ルメルトは「悪い戦略」の特徴を4つあげています。
「悪い戦略」の裏返ししとして、「良い戦略」を捉えているといってよいでしょう。

空疎である

わかりきったことを、やたらと複雑に書いている戦略や計画のことです。
計画書の厚さがあるものは、たいていこれです。

重大な問題に取り組まない

現状追認ばかりで、変革に踏み込むことを避けているものです。
我が国の少子化問題、社会保障問題などは、ずっとこれです。

目標を戦略と取り違えている

「20xx年までに売上○億円」は、ただの目標です。
どうやって到達するかが分かりません。結果して「がんばれ」になりがちです。
サッカー日本代表でよく言われる「決定力不足」も「得点が入らなかった」のただの言い換えです。

まちがった戦略目標を掲げる

「あれもこれも」詰まった、結局何をしてよいのか分からない目標。
どうしたって無理な非現実的な目標。
どちらも、足が止まってしまいます。

良い戦略とは【選択×集中=シンプル化】

良い戦略とは何か?

一言でいうと、良い戦略とは「選択と集中」です。

この本では「良い戦略の基本構造」として、診断、基本方針、行動の3つをあげています。
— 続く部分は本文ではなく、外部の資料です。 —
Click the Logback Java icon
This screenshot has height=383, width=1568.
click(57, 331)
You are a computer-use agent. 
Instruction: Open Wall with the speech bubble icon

「診断」とは、状況を観察して、自社が取り組むべき課題を見極めること。
顧客ニーズ、自社の状況、競合の動きなどから、解決しなければいけない問題を見極めることだといえます。

「基本方針」とは、診断で見つかった課題にどう取り組むか、大きな方向性・方針を示すこと。
なぜその課題に取り組むのか、その課題に取り組む大枠の方向性・計画・ロードマップ。
これらがあることで、そこから細分化される戦術・タスクを考える際の指針になります。
基本方針がしっかりしていれば、下位の戦術・タスクを部下が自律的に考えることも可能になります。
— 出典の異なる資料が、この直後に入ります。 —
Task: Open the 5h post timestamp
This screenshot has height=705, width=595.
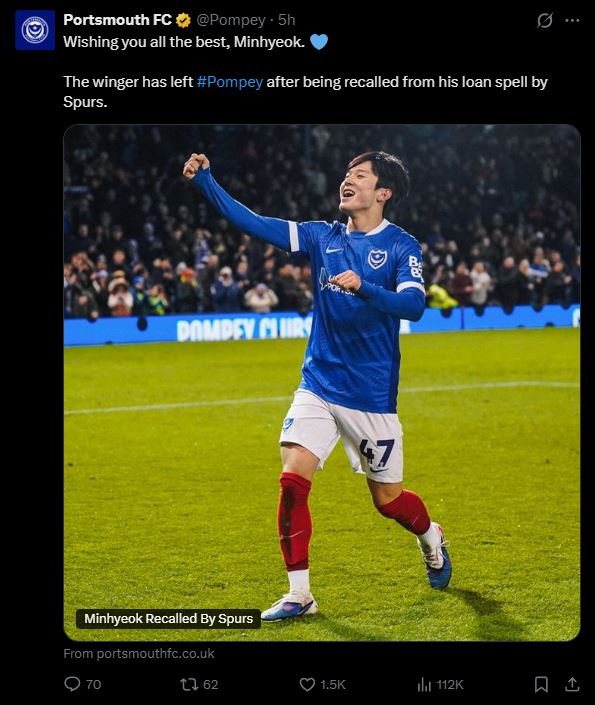Action: pyautogui.click(x=286, y=20)
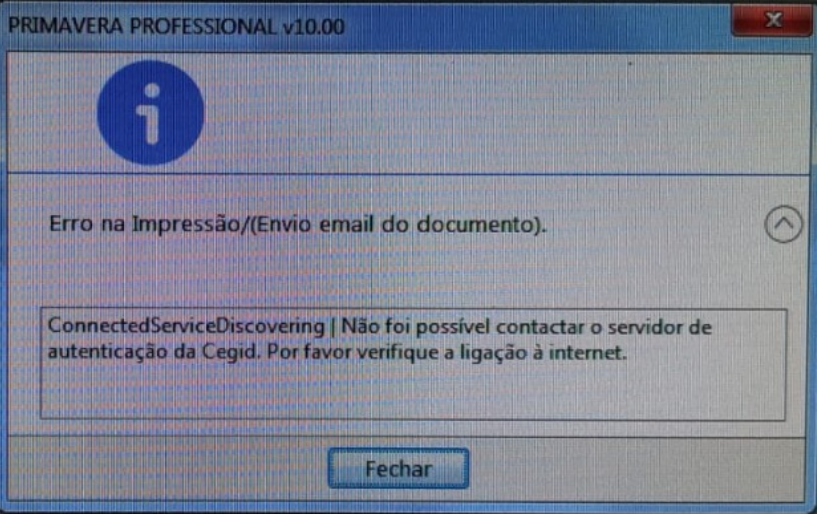Click the word ConnectedServiceDiscovering in the details
The image size is (817, 514).
pos(186,326)
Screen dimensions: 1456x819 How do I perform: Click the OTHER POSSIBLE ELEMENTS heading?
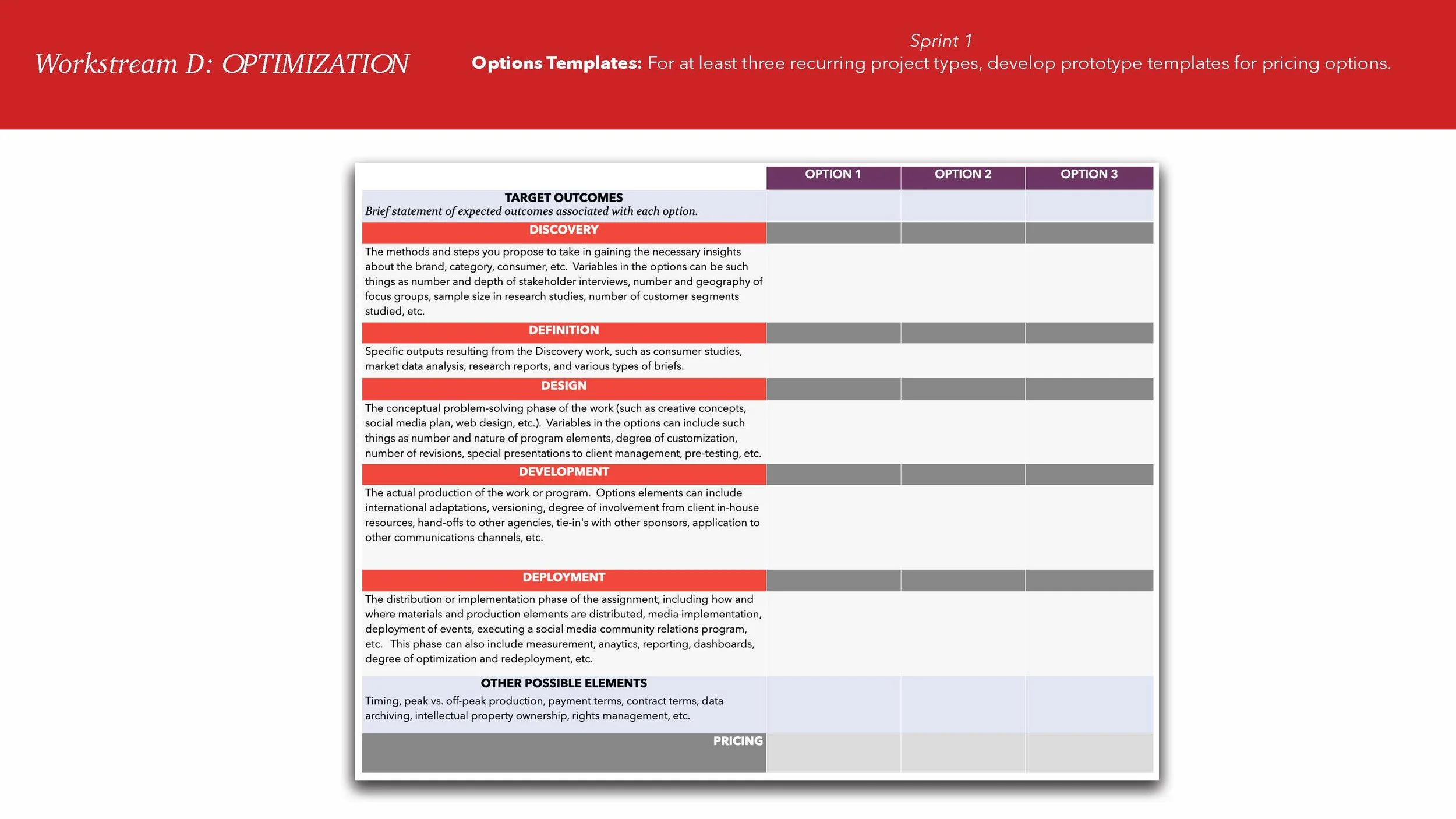pos(563,683)
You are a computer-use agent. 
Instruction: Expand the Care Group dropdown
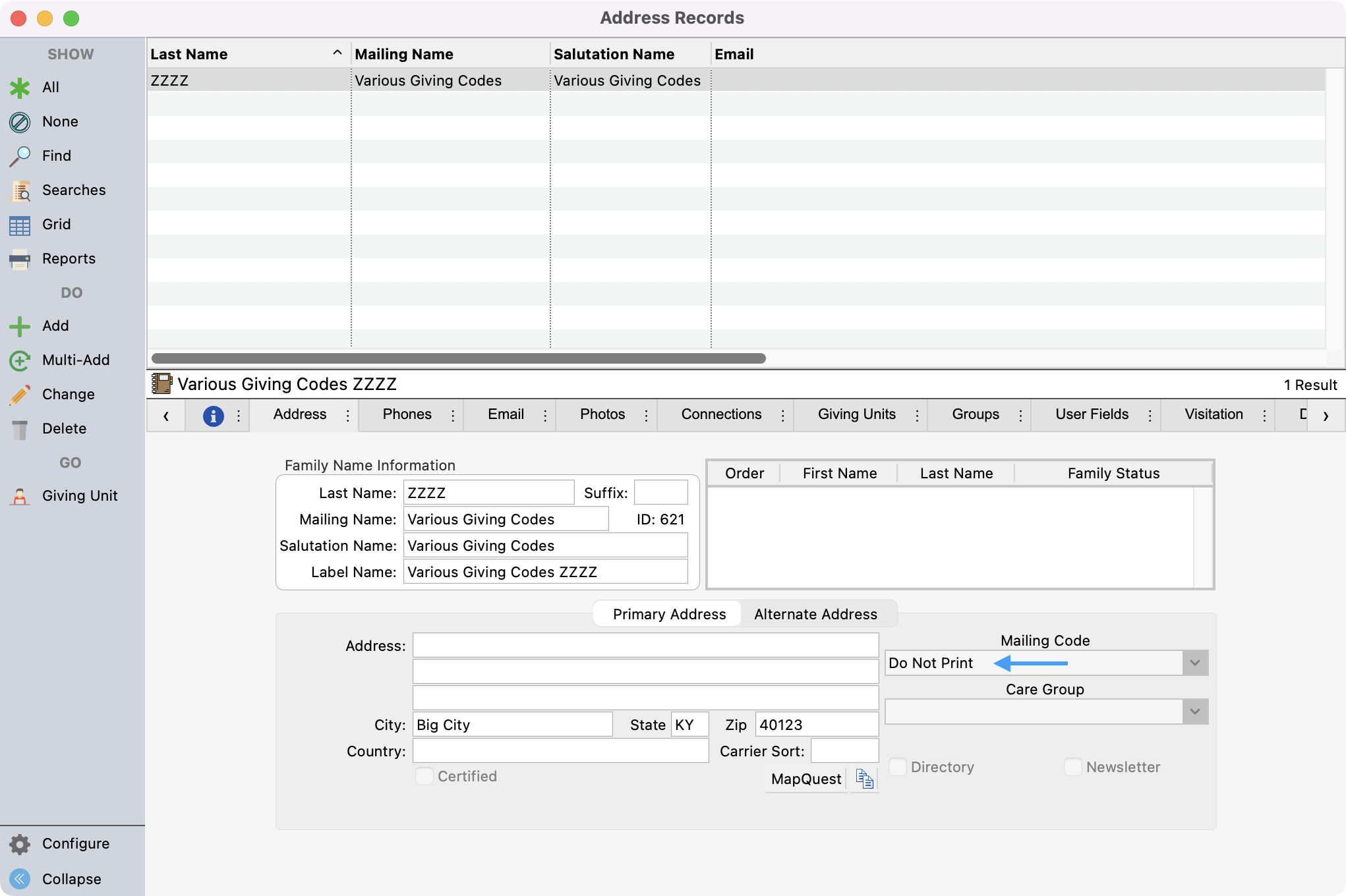point(1194,712)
「行動」とは、基本方針を実現するために設計された一連の行動のこと。
実行のない戦略は、ただの願望です。

そして、この3つによってなされることは「決定的な一点に努力を集中すること」。

やらないことを決めて、やるべきことにすべてのリソース・労力を集中させる。

「やった方がいいこと」はたくさんあるが、そのなかでも「最もやるべきこと」だけに力を集中させること。

「最もやるべきこと」を選択して、そこに「集中」させることが、最も重要なことです。

戦国時代の戦いにおいて敵の大将の首だけを狙う、そんなことを彷彿とさせます。

「選択」「集中」がなされるから、良い戦略はシンプルになります。
シンプルだから、メンバーにとっては理解もしやすいし、行動の統制も取りやすい。
良いことばかりです。

良い戦略に活かされる強みの源泉

正しく「選択と集中」をするためには、自社が活かすべき「強み」を見極めることが重要です。

ルメルトは、「強み」の源泉として、テコ入れ効果、近い目標、鎖構造、設計、フォーカス、健全な成長、優位性、ダイナミクス、慣性とエントロピーの打破をあげています。

そのなかでも重要なのは、やはり「フォーカス」でしょう。

価格優位性のある大企業に対抗するため、小ロット生産にフォーカスして様々な要求に応えられる仕組みを自らの強みとしたクラウン・コルク&シールのケーススタディは、とくに業界中位の会社、中小企業などにとっては非常に示唆に富んだ内容です。

戦略論の世界では、一点突破はニッチャーの戦略として描かれることが多いです。
でも、実際にはほとんどの会社で一点突破の「フォーカス」は有効だと考えて良いでしょう。

「良い戦略 悪い戦略」わたしの活用法

わたしは15名ほどの部署を率いる立場です。
毎年、事業計画を立てて、メンバーに方向性を示すことを続けています。

この本を読んで、自分が立てた計画を見直してみました。

最初の感想は「色々なことが書いてあるなぁ」。

きっと次のような悪いサイクルが回っているような気がしました。

複雑なことがたくさん書いてあると、何がいちばん大事なことかが分からない。
人数も予算も限られる中で、どこにフォーカスすればよいかがが分からない。
結局、人的リソースに対してやることが多いから、実施されない計画が出てくる。
実施されないから、自然と計画が忘れられていく。

これからその修正をしようと思います。
気づいたから、行動に起こすことが大事ですよね。